--- START ---

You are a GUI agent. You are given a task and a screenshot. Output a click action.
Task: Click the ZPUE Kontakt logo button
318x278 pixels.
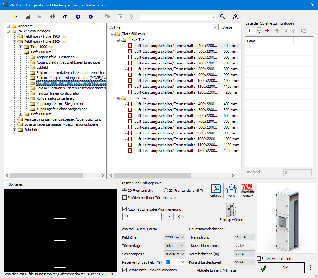pyautogui.click(x=247, y=191)
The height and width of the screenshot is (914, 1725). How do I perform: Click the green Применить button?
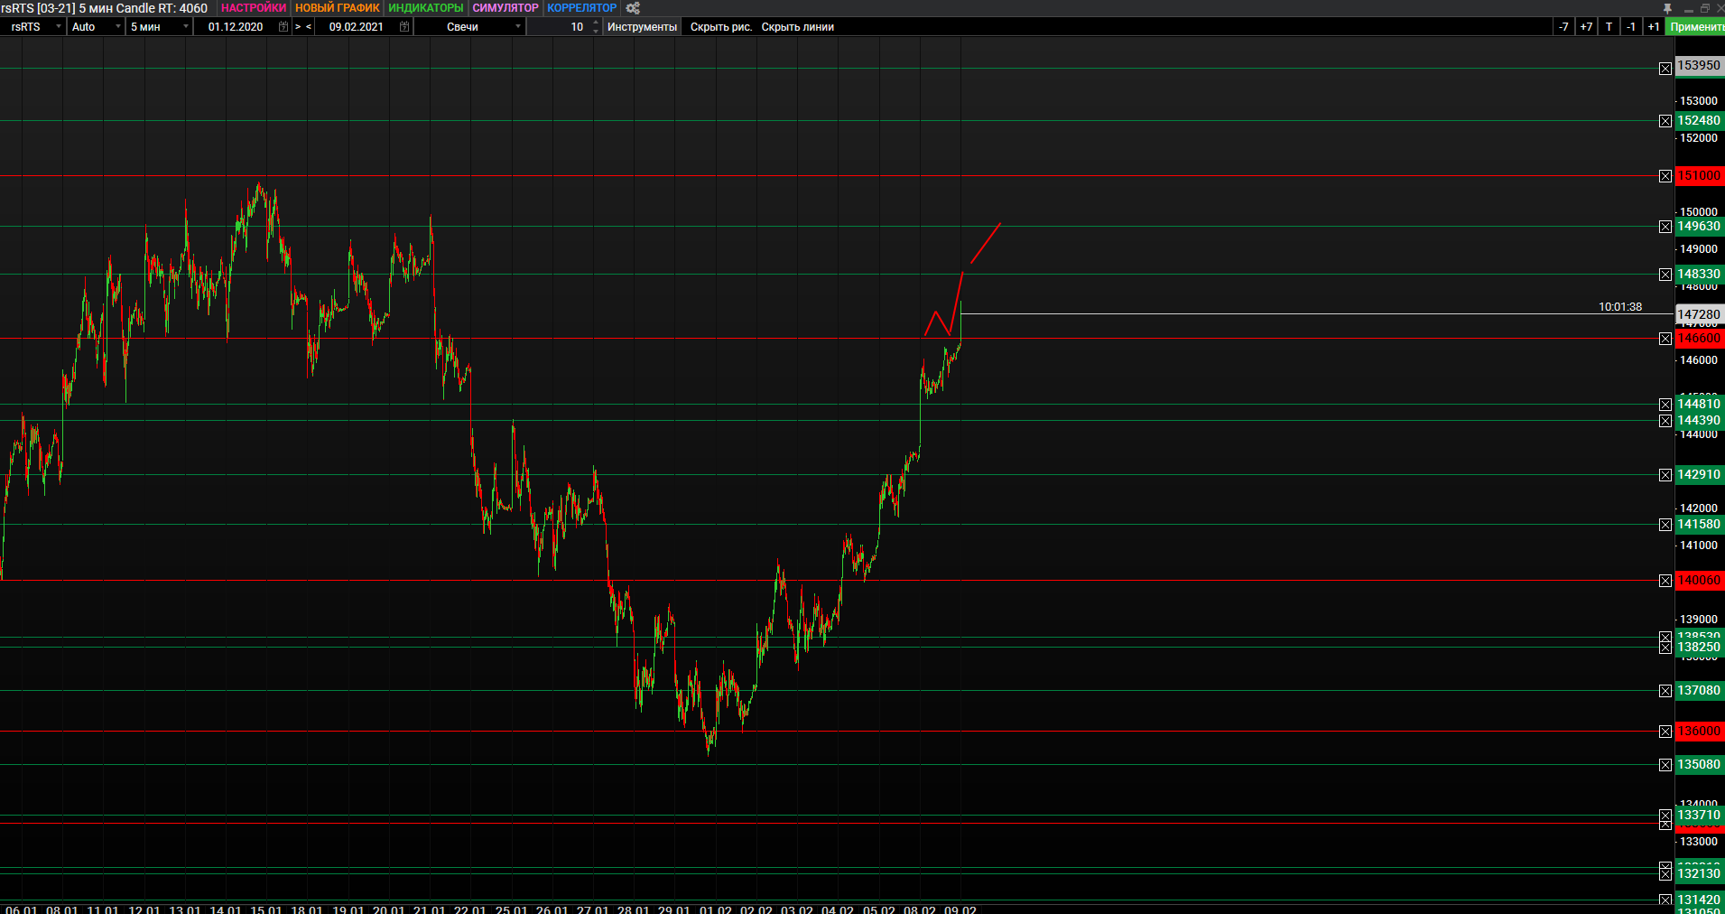point(1696,27)
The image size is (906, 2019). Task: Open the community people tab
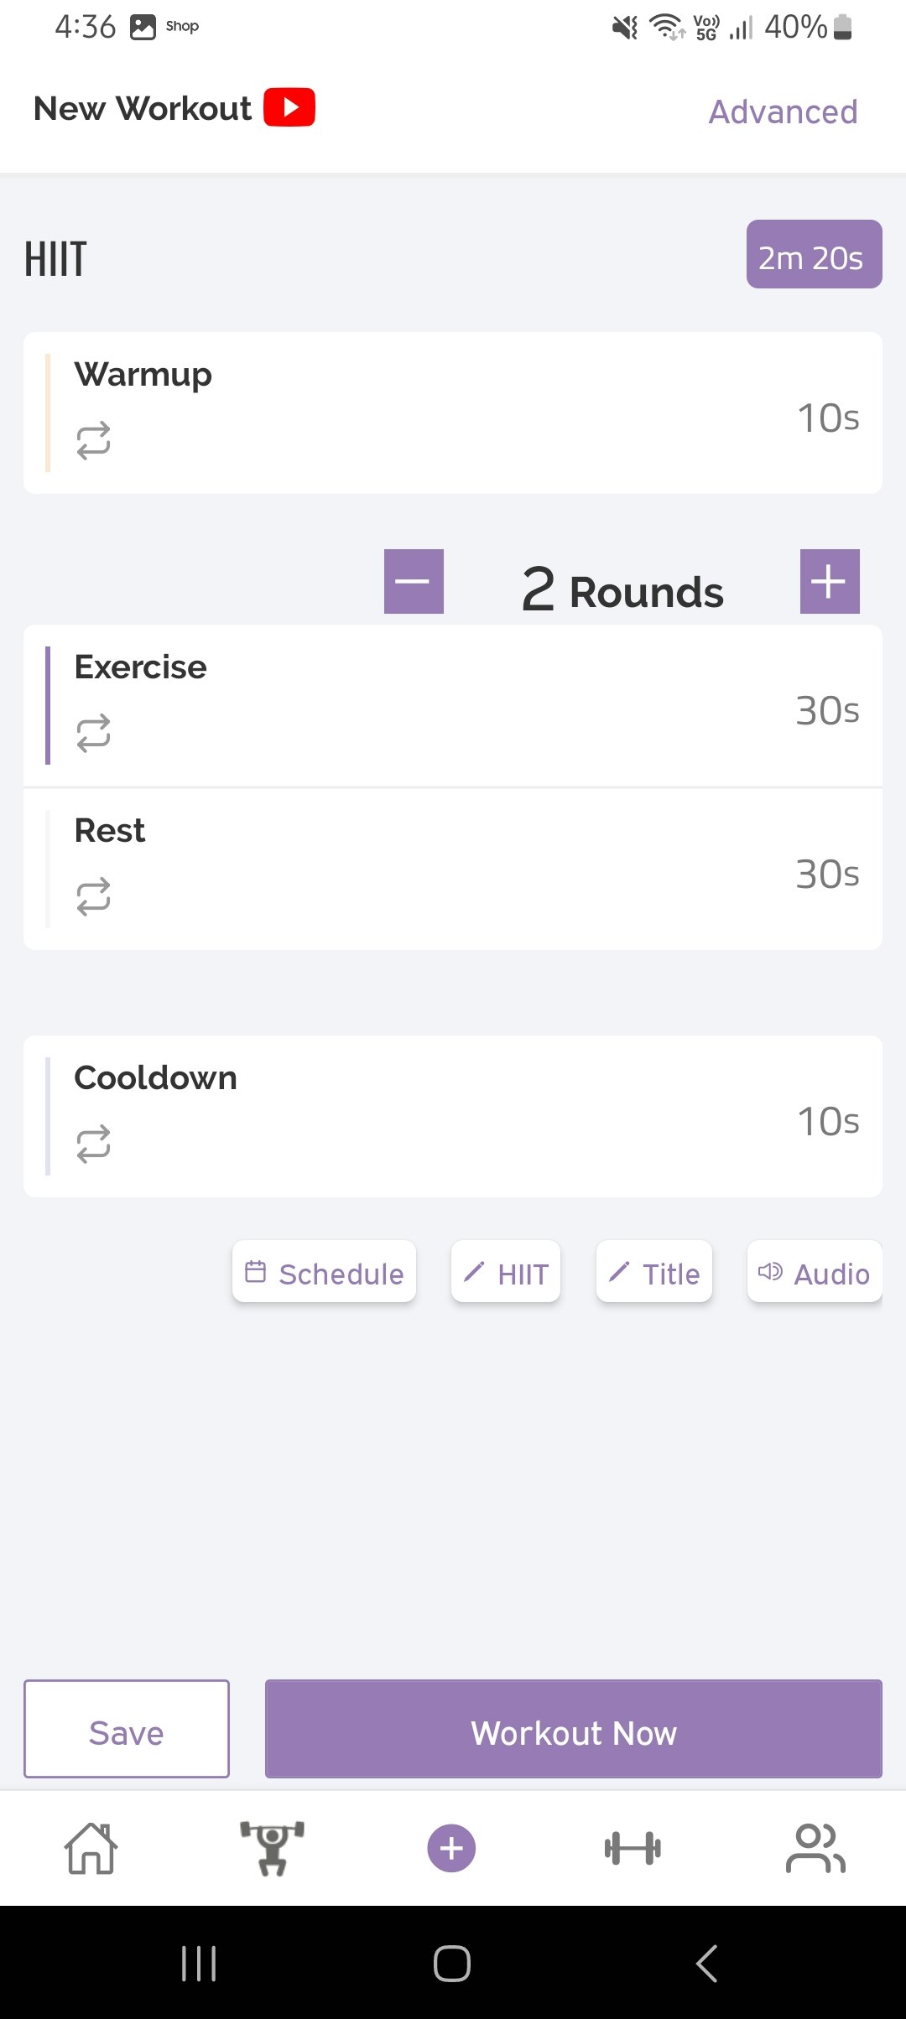pyautogui.click(x=815, y=1848)
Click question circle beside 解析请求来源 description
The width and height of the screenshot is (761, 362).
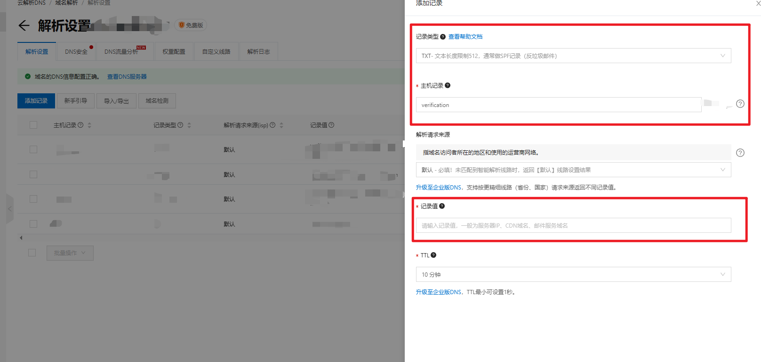740,153
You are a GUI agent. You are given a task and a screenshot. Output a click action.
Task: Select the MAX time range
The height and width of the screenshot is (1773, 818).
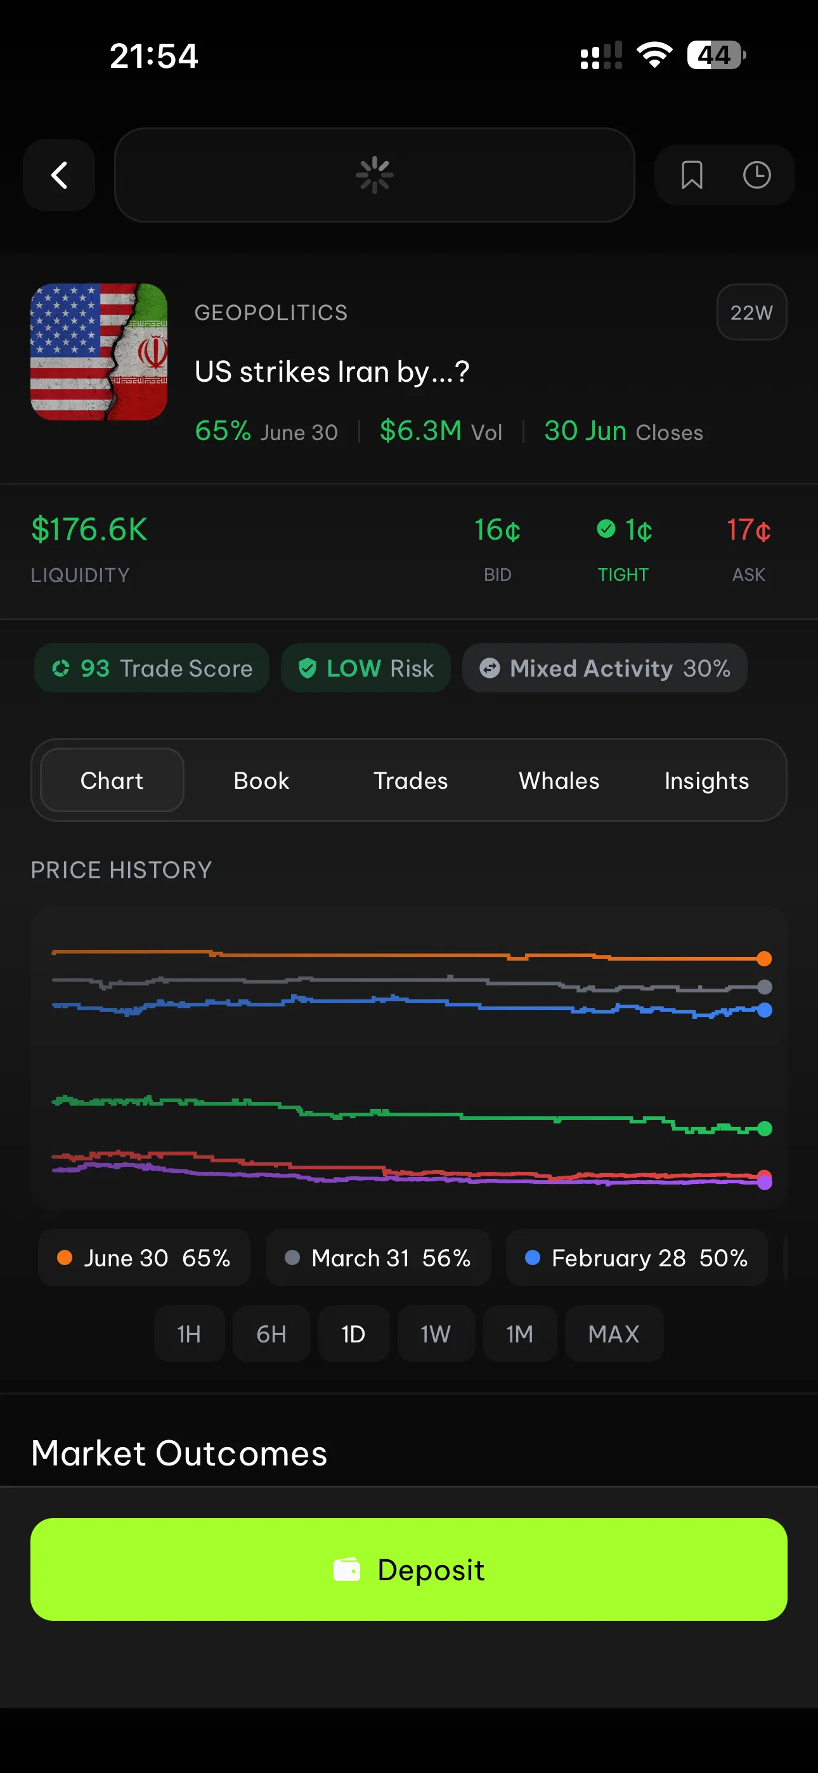tap(614, 1334)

--- END ---

**EXERCISE INSTRUCTIONS:**
Return the full listing above verbatim, please, but without its images.

**WORKED SOLUTION:**
You are a GUI agent. You are given a task and a screenshot. Output a click action.
Task: Click the ZPUE Kontakt logo button
318x278 pixels.
pyautogui.click(x=247, y=191)
The height and width of the screenshot is (914, 1725). How do I perform: Click the green Применить button?
point(1696,27)
The image size is (906, 2019). Task: Open the community people tab
pyautogui.click(x=815, y=1848)
Click question circle beside 解析请求来源 description
The width and height of the screenshot is (761, 362).
740,153
You are a GUI agent. You are given a task and a screenshot. Output a click action.
Task: Select the MAX time range
The height and width of the screenshot is (1773, 818).
tap(614, 1334)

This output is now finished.